In my post about PSGI & Plack I said that it was fast, to demonstrate this I benchmarked the program running as CGI in Apache (ACGI) as a standalone server in CGI::Emulate::PSGI (CEP) and as a native PSGI application.
The test was very not rigorous, because I really just wanted to confirm what I've read.
The command to report the rate was:
$ ab -n 1000 -c 10 -k "http://localhost:5000/cgi-bin/perldocweb?pod=PSGI&format=source"

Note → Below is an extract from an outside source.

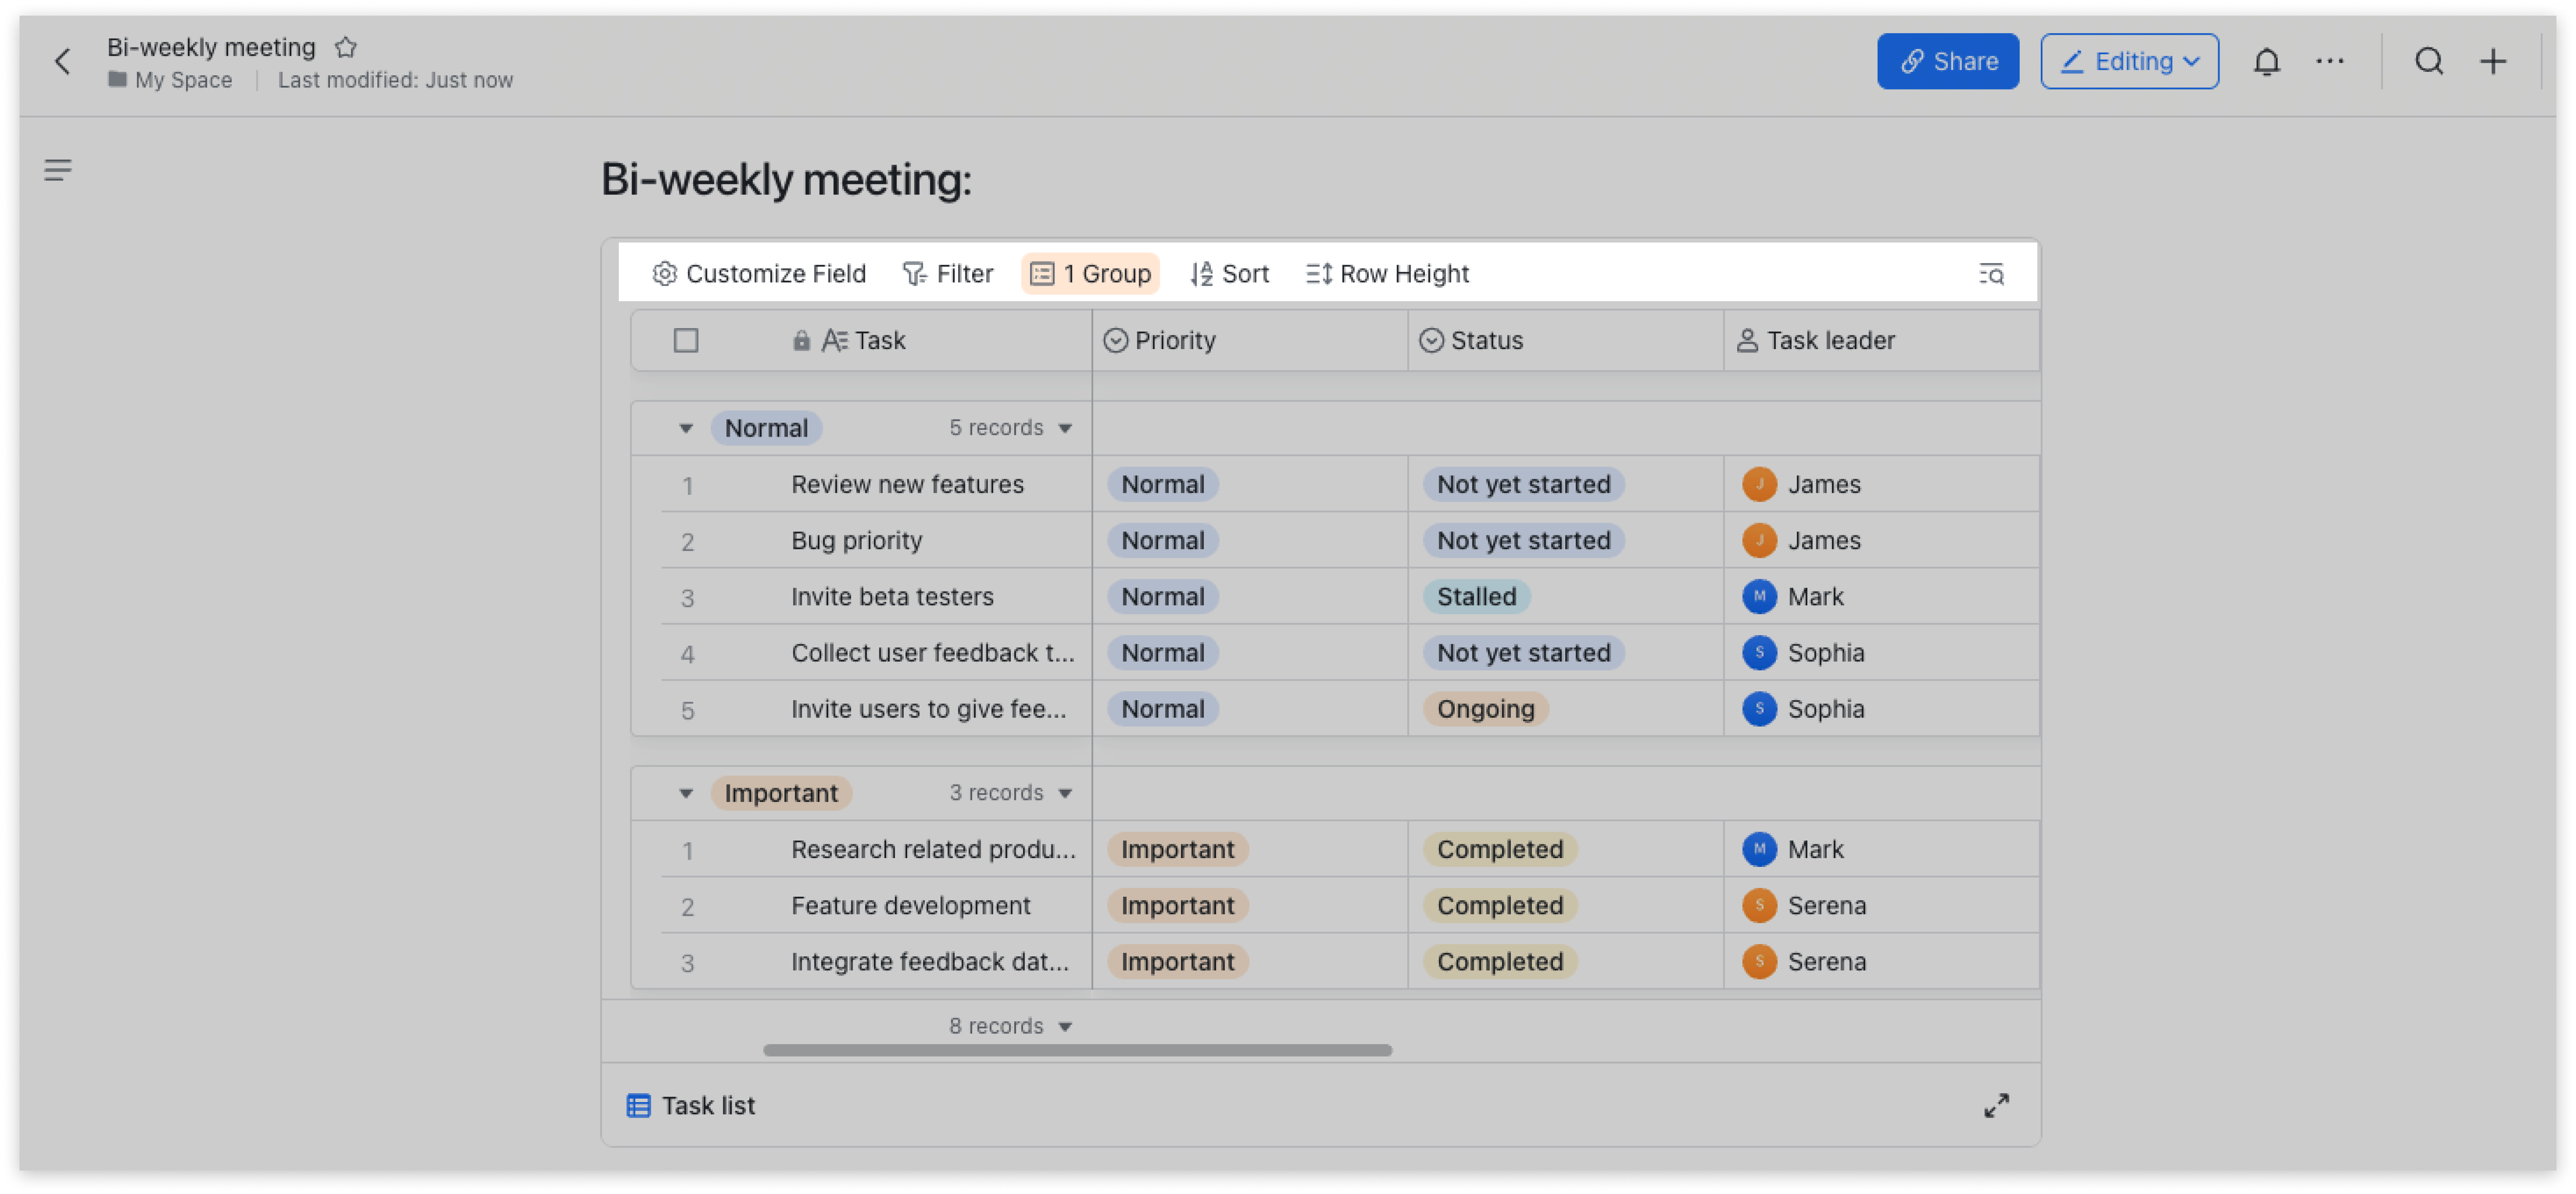This screenshot has width=2576, height=1194.
Task: Open the Editing mode dropdown
Action: pyautogui.click(x=2129, y=62)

Which gave the following results:
ACGI | CEP | PSGI | |
---|---|---|---|
Requests per second | 10.57 | 267.17 | 512.31 |
Time per request (ms) | 94.618 | 3.743 | 1.952 |
Transfer rate (kBps) | 179.52 | 4539.79 | 8686.67 |
Just to see the raw speed, I made a small program to serve text files and compare the performance against Apache serving the same static files:
1 #!/usr/bin/perl 2 3 use Modern::Perl; 4 use IO::File; 5 6 my $dir = "/home/jrey/htdocs"; 7 8 my $app = sub { 9 my $env = shift; 10 my $filename = $dir . $env->{'REQUEST_URI'}; 11 return [ '200', ['Content-Type' => "text/plain"], IO::File->new($filename) ]; 12 };
The results for the command:
$ ab -n 1000 -c 10 -k "http://localhost:5000/PSGI.pod"
where:
Plackup | Apache | |
---|---|---|
Requests per second | 614.69 | 3217.03 |
Time per request (ms) | 1.627 | 0.311 |
Transfer rate (kBps) | 10425.21 | 55133.41 |
As I said, Plack is very fast, and in particular this test shows that the performance is acceptable even for static content, so we can deploy applications directly on perl, without additional Web server components, except for special needs such as high availability and load balancing, in which case there are some perl based solutions solutions as well, for example perlbal. Did I told you that there is PSGI for perlbal?